I am the middle sister pretending our father is not a drunk.
This is the oldest half-blood sister not smiling on his lap.
Here is the little one, born too soon, too young to know any better.
And over there is our mother averting her eyes in the kitchen.
Frances drove off a bridge the night I was conceived. Let us name no names for the rest of these girls. For the rest of these bodies. They are our grandmothers / our mothers / our aunts / our sisters / ourselves. We don’t breathe, we slit our wrists, somebody stops eating. We use guns & overdose on pills sold out of backpacks. Somebody lies her body down on a beach & waits for the tide. Car accidents take two of us / alcohol takes one–slowly. Many of us are ripped apart daily. In daylight. With the television on. With the piano playing. With the sound of pots banging in the kitchen.
She takes us to a lot of different churches / we believe bits from each. We have no truth / cling to myth. We like science fiction because in it we see the righting of wrongs. She talks about the universe / about stars & signs & gods. We are only young so do not question her infinite wisdom of such things.
Of course the car will not run out of gas if we cross our fingers & promise to be good girls. When it sputters going up a hill she wants to know who is failing to think good thoughts / who has not crossed her fingers? Always it is our little sister who is guilty / our little sister refusing to believe.
If the car runs out of gas despite our efforts it is for the best & we should thank the Gods for their divine intervention. You never know. There could have been a whole family of bunnies on the road up ahead / or worse / you just never know.
This memory is a photo: our mother in black & white. She is ironing in a kitchen / the ironing board is covered in a loud floral pad / the cupboards are wallpapered pattern matching her mini-dress / she wears cat-eyeglasses and her hair is long & dark, parted / down the middle & tucked behind her ears.
This photo is a memory : in black & white our mother is very proud / VERY forgivable forgivable forgivable forgivable forgivable forgivable forgivable / she has camouflaged the roaches / in our new apartment with wallpaper.

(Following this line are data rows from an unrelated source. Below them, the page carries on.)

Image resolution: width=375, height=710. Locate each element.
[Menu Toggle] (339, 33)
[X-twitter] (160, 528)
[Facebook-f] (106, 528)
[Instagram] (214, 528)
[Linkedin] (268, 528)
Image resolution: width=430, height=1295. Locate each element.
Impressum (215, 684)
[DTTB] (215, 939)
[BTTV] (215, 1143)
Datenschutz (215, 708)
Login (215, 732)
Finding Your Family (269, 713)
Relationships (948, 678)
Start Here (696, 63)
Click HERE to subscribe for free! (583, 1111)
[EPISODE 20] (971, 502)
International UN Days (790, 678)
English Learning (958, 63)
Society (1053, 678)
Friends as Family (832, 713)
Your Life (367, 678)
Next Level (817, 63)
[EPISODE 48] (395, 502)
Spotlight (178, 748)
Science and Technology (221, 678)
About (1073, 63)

but didn’t we always know that these are the words
__sewing wings onto bloodsuckers and
this is the story we sing on holidays__when sun-
_______light reflects off a jellybean__filled wine bottle
_____________we count his sobriety chips
2_____4_____6_____8_____who do you appreciate?

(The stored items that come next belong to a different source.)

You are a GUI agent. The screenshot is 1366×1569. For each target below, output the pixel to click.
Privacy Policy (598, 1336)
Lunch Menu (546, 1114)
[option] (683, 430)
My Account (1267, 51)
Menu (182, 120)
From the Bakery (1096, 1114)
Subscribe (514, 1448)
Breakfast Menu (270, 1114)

we are waiting for the glass to shatter_____all over the floor
together we will dance_____on the sweet madness
A lamp is thrown across the room from the hand of our drunk father.
Our mother screams and ducks. It misses her
just
shatters against the wall.
We three girls take cover.
We are hiding behind the sofa.
I pick the skin from my belly button
__________while my older sister__whispers hush hush hush
& the little one laughs–too young to understand.
After our father is sent away–to the Sexual Offenders Rehabilitation Program and the Alcoholism Recovery Center but not to jail, no he does not go to jail–we are left with only ourselves and it is lovely. It is lovely in the kitchen it is lovely
in the morning when our mother is getting ready for work. The sun is there and so is the sound of quiet. Nobody yelling. Just girls getting ready, eating breakfast, maybe we argue with each other and it is such a beautiful sound.
Our mother is at the table with the sunshine. She brushes her dark hair and pulls back the front in two silver clips Maroon lipstick and brown mascara, pink powder on high cheek bones Smelling of sweet talc, cigarettes, and Extra sugar free chewing gum Sits in her slip and panty hose, eating cereal, drinking milky hot sugared tea. Today she will wear a wrap around dress, the black one with tiny white roses on it.
She places her bowl and cup into the sink and winces as she forces her large bony feet into work shoes–black heels. On the way to drop us at school she cracks the window, holds her cigarette outside. When she exhales she blows the smoke up over our heads, aiming for the crack.
In the brown station wagon she yells, “Are you ready girls? Hold on tight, here we go!” Our stomachs soar when she speeds for the hill and takes it going fifty so the tires leave the pavement and for a brief moment, we are weightless.